Os vazamentos do dinheiro público
Por Ladislau Dowbor, no jornal Le Monde Diplomatique-Brasil:
O Brasil não é pobre. Mas seus recursos são frequentemente mal utilizados, ou desviados, vazando pelas numerosas brechas, legais ou ilegais, quando poderiam ser produtivos. E não se trata de, como sempre, culpar o governo: são articulações públicas e privadas que deformam o processo decisório. Seguir o dinheiro ajuda a entender a dinâmica tanto deste como das deformações políticas. Cada um de nós conhece alguns aspectos e suspeita de outros. Mas vale a pena descrever os principais mecanismos e ver como se articulam.
A compra das eleições
Os grandes vazamentos não se dão, de forma geral, por meios ilegais, pois são praticados por grupos suficientemente poderosos para adaptar a legalidade aos seus interesses. O ponto de partida, portanto, está na apropriação da máquina que faz as leis. No Brasil, a lei que libera o financiamento das campanhas por interesses privados é de 1997 [1]. Quanto mais cara é a campanha, mais o processo é dominado por grandes financiamentos corporativos e mais a política se vê colonizada. O resultado é a erosão da democracia e custos muito mais elevados para todos, já que os gastos com as campanhas são repassados para o público por meio dos preços. Nos Estados Unidos, onde um sistema semelhante foi instalado em 2010, Hazel Henderson comenta: “Temos o melhor Congresso que o dinheiro pode comprar”.
Os grupos econômicos podem contribuir com até 2% do patrimônio, o que representa muito dinheiro. Os professores Wagner Pralon Mancuso e Bruno Speck, respectivamente da USP e da Unicamp, estudaram os impactos. “Os recursos empresariais ocupam o primeiro lugar entre as fontes de financiamento de campanhas eleitorais brasileiras. Em 2010, por exemplo, corresponderam a 74,4%, mais de R$ 2 bilhões, de todo o dinheiro aplicado nas eleições (dados do Tribunal Superior Eleitoral).” [2].

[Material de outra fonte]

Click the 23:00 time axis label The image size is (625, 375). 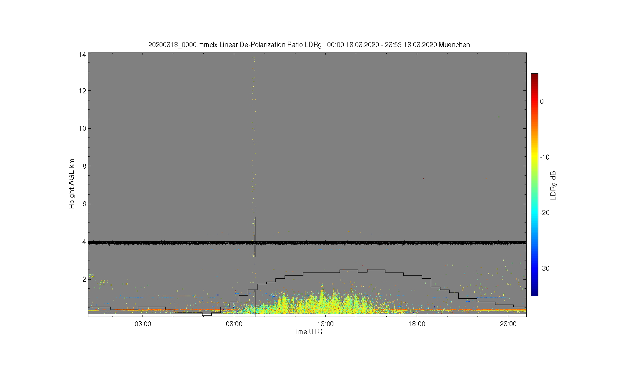tap(508, 324)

O custo das campanhas é até, em termos relativos, um mal menor se comparado aos custos de uma política estruturalmente deformada. Na realidade, é um desencadeador de deformações. A representação desequilibrada gerou um sistema tributário que onera proporcionalmente os mais pobres, levando à reprodução da desigualdade. Criou-se também uma cultura de superfaturamento de obras que a colusão entre políticos e grandes empreiteiras permite. Mais grave ainda, deforma-se o uso final dos recursos, por exemplo, com priorização do transporte individual nas grandes cidades ou do transporte rodoviário para transporte de carga, e assim por diante. E, em termos políticos, o sistema corrói o processo democrático ao gerar uma perda de confiança popular na política em geral.
O sistema gerou sua própria legalidade. Em 1997, transformou-se o poder financeiro em direito − o direito de influenciar as leis, às quais seremos todos submetidos. Ético mesmo é reformular o sistema e acompanhar os países que evoluíram para regras do jogo mais inteligentes e limitaram drasticamente o financiamento corporativo das campanhas.